### Data rows
◇ ◇ ◇ ◇ ◇ ◇ ◇

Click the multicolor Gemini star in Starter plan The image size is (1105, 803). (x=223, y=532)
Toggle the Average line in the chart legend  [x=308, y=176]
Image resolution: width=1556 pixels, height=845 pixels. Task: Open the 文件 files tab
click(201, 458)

◇ ◇ ◇ ◇ ◇ ◇ ◇

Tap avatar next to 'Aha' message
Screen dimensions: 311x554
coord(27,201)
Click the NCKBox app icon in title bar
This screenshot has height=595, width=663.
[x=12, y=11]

◇ ◇ ◇ ◇ ◇ ◇ ◇

Format the lines between the line containing "Image resolution: width=1556" and the line containing "click(201, 458)", inclusive, as a JSON list of strings with one string per line and any blank lines omitted.

### Worked solution
[
  "Image resolution: width=1556 pixels, height=845 pixels. Task: Open the 文件 files tab",
  "click(201, 458)"
]